J Emerg Nurs. 2025 May;51(3):356-365. doi: 10.1016/j.jen.2024.11.005.
ABSTRACT
INTRODUCTION: Severe acute respiratory syndrome coronavirus 2, originating in late 2019 in Wuhan, China, caused a global pandemic. During the pandemic, patients with respiratory symptoms were screened by frontline health care workers, and those with coronavirus disease 2019 symptoms were isolated. Screening was vital to prevent disease transmission. This study aimed to identify symptoms in patients who screened negative for coronavirus disease 2019 during initial triage but later tested positive.
METHODS: A retrospective chart review was conducted on adult patients in a community hospital emergency department. Patients who screened negative but tested positive for coronavirus disease 2019 via polymerase chain reaction within 12 hours of their visit were included. The review covered 128 records. Providers’ notes were examined for symptoms. Cases where respiratory symptoms indicated a missed positive screen were identified.
RESULTS: The most common symptoms were gastrointestinal, followed by neurological and psychiatric. Of 128 records, 32 were missed triage screens where provider notes suggested patients should have screened positive. High-risk groups included older adults, those with cognitive deficits, patients under the influence of substances, and those with psychiatric complaints. These groups may benefit from automatic coronavirus disease 2019 testing.

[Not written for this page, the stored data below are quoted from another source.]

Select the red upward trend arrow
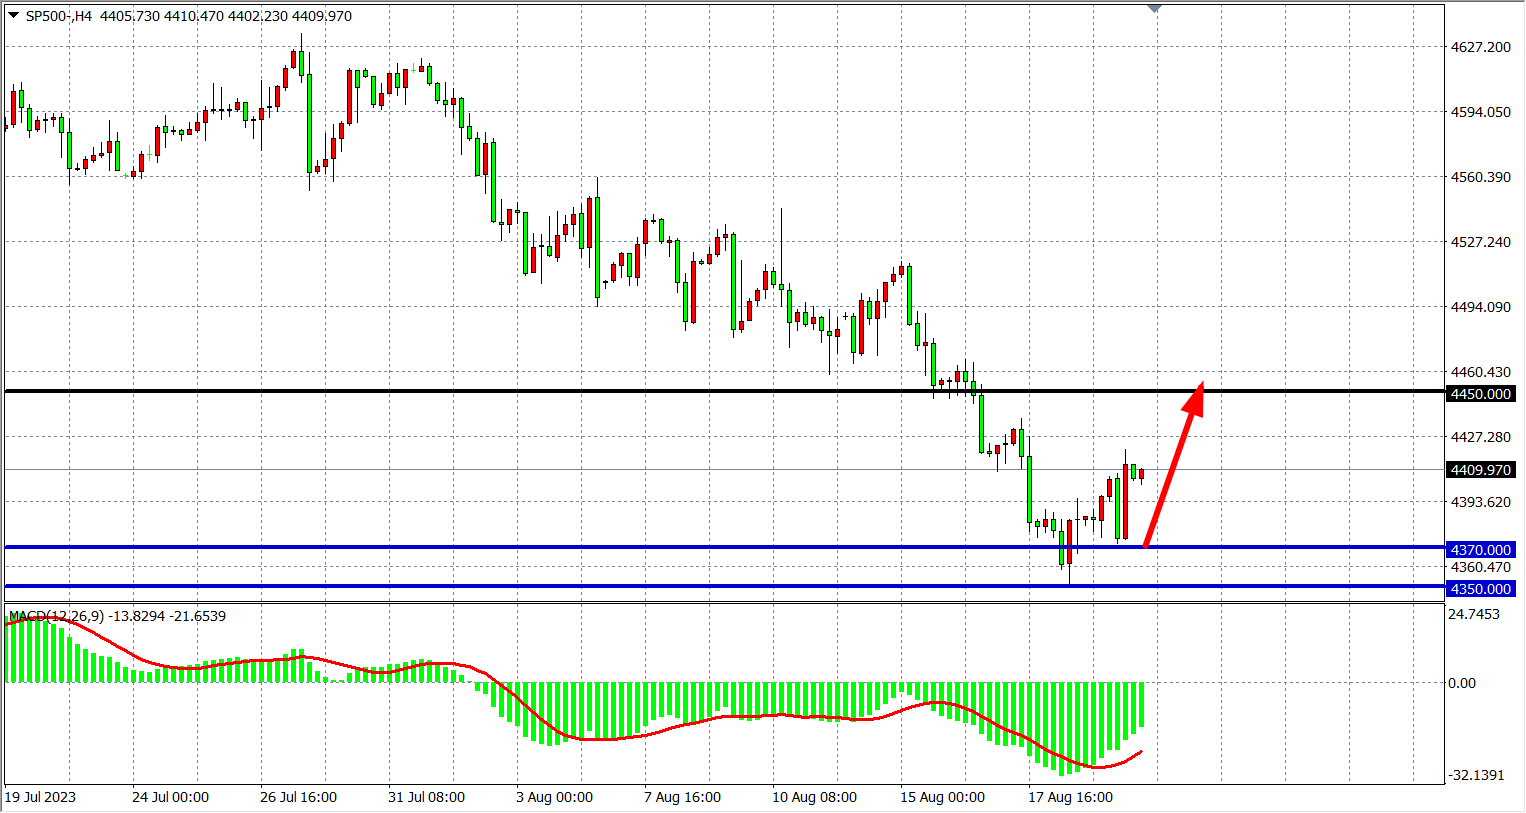This screenshot has width=1526, height=813. point(1173,465)
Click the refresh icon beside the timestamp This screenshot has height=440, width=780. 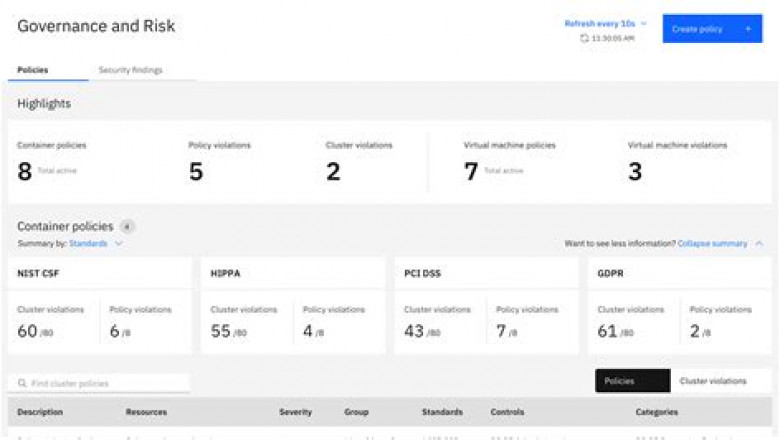584,38
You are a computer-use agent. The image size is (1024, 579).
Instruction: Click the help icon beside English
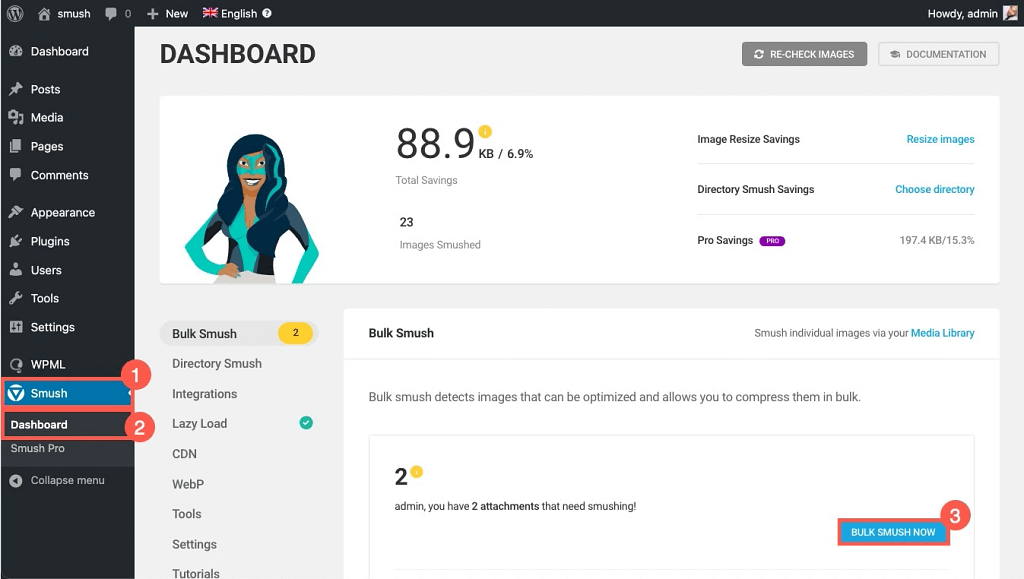coord(267,14)
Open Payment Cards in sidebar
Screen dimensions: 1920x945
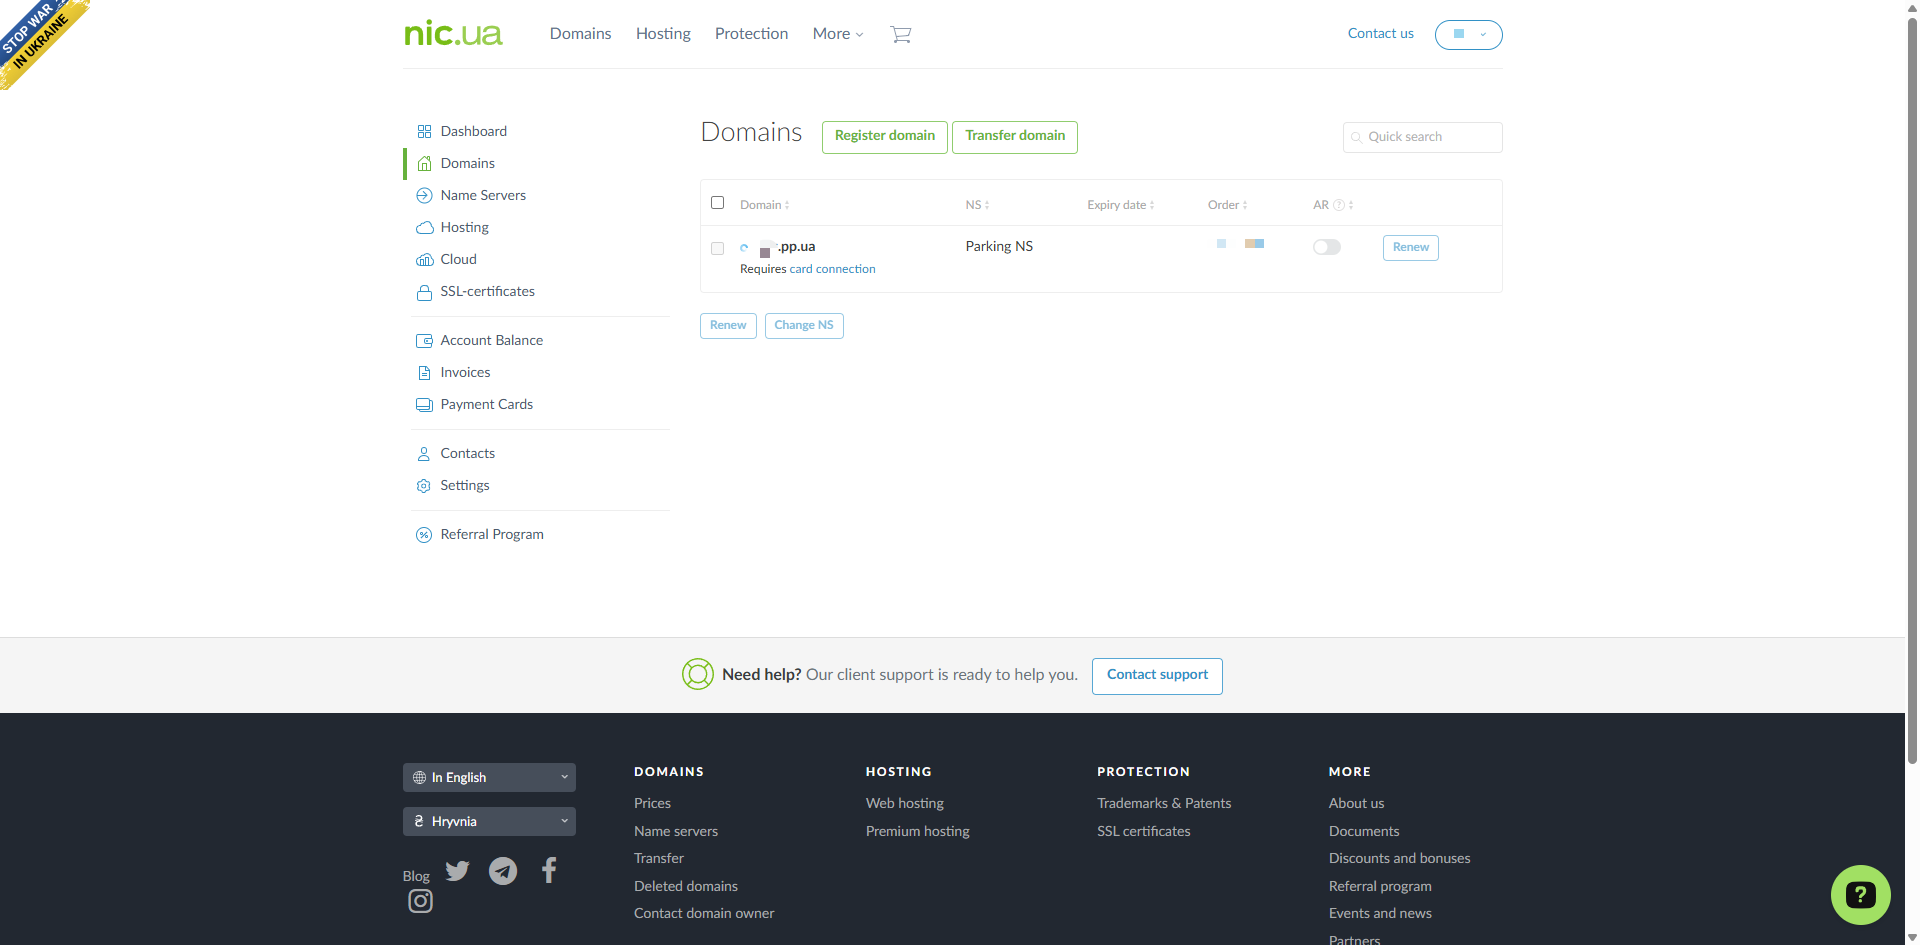486,405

DISCUSSION: Accurate triage screening remains critical. Screening criteria should evolve with the virus. High-risk populations, such as older adults, patients with psychiatric histories, and those with substance use disorders, should be assessed for automatic coronavirus disease 2019 testing. Nurses play a key role in ensuring accurate screening and recognizing potential coronavirus disease 2019 cases.